On April 7, 2021, Anger signed a one-year contract with the Dallas Cowboys.

After punting 65 times for 3,143 yards and a 48.4 average in the 2021 season, Anger was named for the 2022 Pro Bowl, his first selection. He was also named second-team All-Pro. In the Wild Card round against the San Francisco 49ers, Anger punted five times for 268 yards and had a 16-yard completion in the 23-17 loss.

On March 22, 2022, Anger re-signed with the Cowboys on a three-year, $9 million contract. He finished the 2022 season with 68 punts for 3,291 yards and a 48.4 average.

Anger finished the 2023 season with 44 punts for 2,262 yards and a 51.41 average.

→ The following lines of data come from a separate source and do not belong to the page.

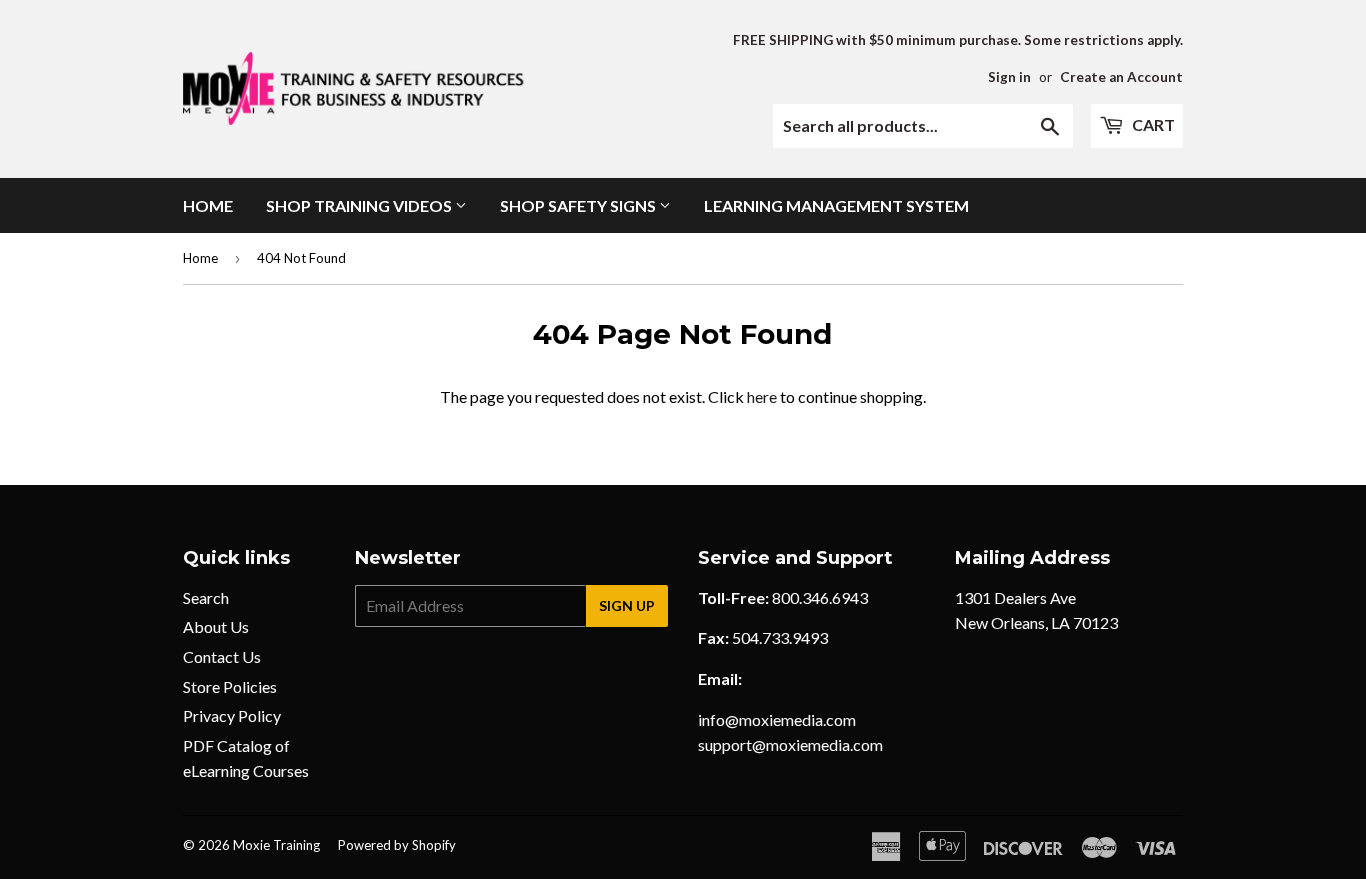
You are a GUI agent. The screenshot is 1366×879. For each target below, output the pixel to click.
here (762, 396)
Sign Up (627, 605)
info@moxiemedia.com (777, 719)
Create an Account (1121, 77)
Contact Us (222, 656)
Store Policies (230, 686)
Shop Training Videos (360, 205)
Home (208, 205)
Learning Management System (836, 205)
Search (206, 597)
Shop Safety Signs (579, 205)
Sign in (1009, 77)
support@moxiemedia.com (790, 744)
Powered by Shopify (397, 845)
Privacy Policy (232, 715)
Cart (1152, 124)
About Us (216, 626)
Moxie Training (276, 845)
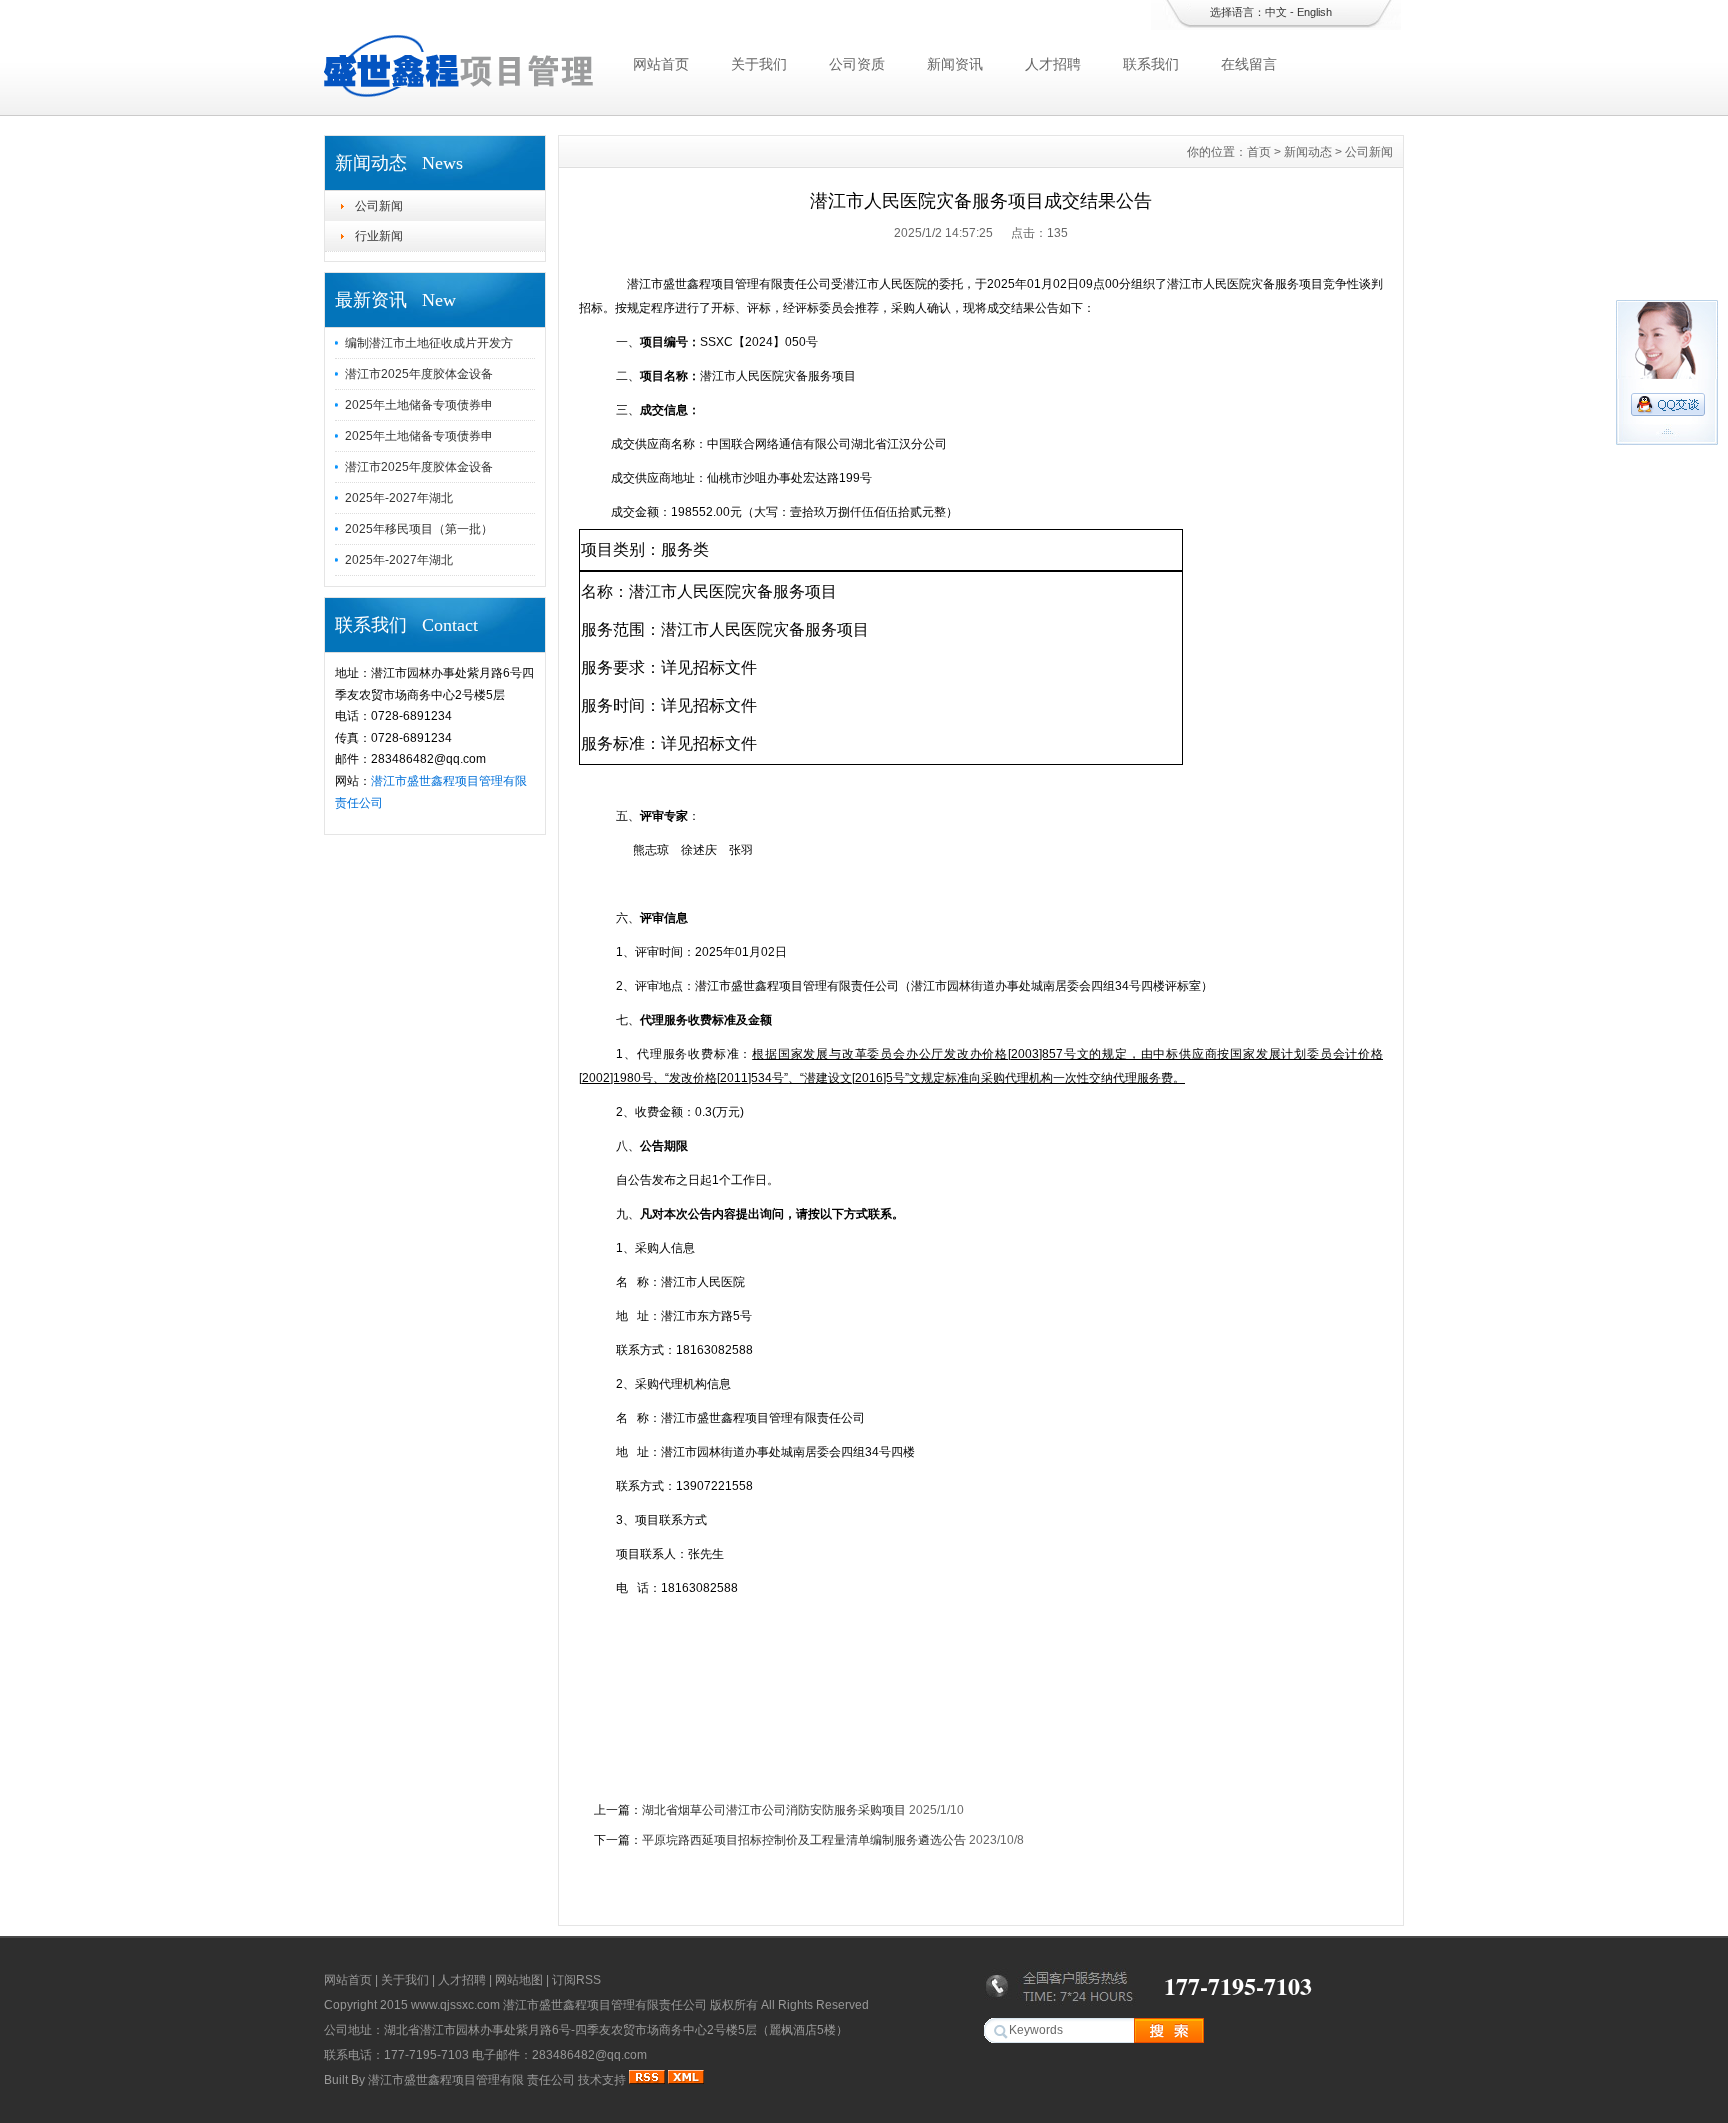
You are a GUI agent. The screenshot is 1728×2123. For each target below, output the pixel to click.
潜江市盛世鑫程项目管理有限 (446, 2080)
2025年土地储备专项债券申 (419, 405)
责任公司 (551, 2080)
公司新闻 (379, 206)
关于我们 (759, 64)
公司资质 (857, 64)
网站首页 (661, 64)
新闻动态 (1308, 152)
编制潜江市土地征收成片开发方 (429, 343)
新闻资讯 (955, 64)
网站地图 (519, 1980)
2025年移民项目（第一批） (419, 529)
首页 (1259, 152)
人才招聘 (1053, 64)
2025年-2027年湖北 (399, 498)
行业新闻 (379, 236)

In the 2024 season, Anger punted 62 times for 3,005 yards for a 48.5 average. In the 2025 season, he punted 41 times for 1,994 yards for a 48.6 average.

==Career statistics==

===NFL===

Legend
|  | Led the league |
| Bold | Career high |

==== Regular season ====

| Year | Team | GP | Punting |  |  |  |  |
| Punts | Yds | Avg | Lng | Blk |
| 2012 | JAX | 16 | 91 | 4,353 | 47.8 | 73 | 1 |
| 2013 | JAX | 16 | 95 | 4,338 | 45.7 | 61 | 0 |
| 2014 | JAX | 16 | 94 | 4,464 | 47.5 | 69 | 2 |
| 2015 | JAX | 16 | 80 | 3,700 | 46.3 | 63 | 0 |
| 2016 | TB | 16 | 70 | 3,215 | 45.9 | 59 | 0 |
| 2017 | TB | 16 | 65 | 2,857 | 44.0 | 62 | 1 |
| 2018 | TB | 16 | 57 | 2,567 | 44.1 | 64 | 1 |
| 2019 | HOU | 14 | 45 | 2,094 | 46.5 | 71 | 0 |
| 2020 | HOU | 16 | 54 | 2,505 | 46.4 | 67 | 0 |
| 2021 | DAL | 17 | 65 | 3,143 | 48.4 | 63 | 0 |
| 2022 | DAL | 17 | 68 | 3,291 | 48.4 | 83 | 0 |
| 2023 | DAL | 17 | 44 | 2,262 | 51.4 | 63 | 0 |
| 2024 | DAL | 17 | 62 | 3,005 | 48.5 | 62 | 0 |
| 2025 | DAL | 17 | 41 | 1,994 | 48.6 | 65 | 0 |
| 2026 | DAL | 2 | 3 | 144 | 48.0 | 50 | 0 |
| Career |  | 229 | 934 | 43,932 | 47.0 | 83 | 5 |

==== Postseason ====

| Year | Team | GP | Punting |  |  |  |  |
| Punts | Yds | Avg | Lng | Blk |
| 2019 | HOU | 2 | 8 | 353 | 44.1 | 56 | 0 |
| 2021 | DAL | 1 | 5 | 268 | 53.6 | 59 | 0 |
| 2022 | DAL | 2 | 8 | 376 | 47.0 | 56 | 0 |
| 2023 | DAL | 1 | 2 | 80 | 40.0 | 40 | 0 |
| Career |  | 6 | 23 | 1,077 | 46.8 | 59 | 0 |

===College===

| Year | School | Conf | Class | Pos | G | Punts | Yds | Avg |
| 2008 | California | Pac-10 | FR | P | 13 | 71 | 3,063 | 43.1 |
| 2009 | California | Pac-10 | SO | P | 13 | 69 | 2,861 | 41.5 |
| 2010 | California | Pac-10 | JR | P | 12 | 62 | 2,825 | 45.6 |
| 2011 | California | Pac-12 | SR | P | 13 | 53 | 2,345 | 44.2 |
| Career | California |  |  |  |  | 255 | 11,094 | 43.5 |

==Personal life==
Shortly after Anger was selected by the Jaguars, NFL Network host Rich Eisen exclaimed, "Punters are people too!" Eisen had Anger as a guest on his podcast and presented him with a shirt containing that exclamation. Nevertheless, the Jaguars have received much criticism from fans and football experts for drafting a punter ahead of future Super Bowl winning quarterback Russell Wilson, although the Jaguars publicly said that they never considered drafting Wilson due to having 2011 first-round pick Blaine Gabbert.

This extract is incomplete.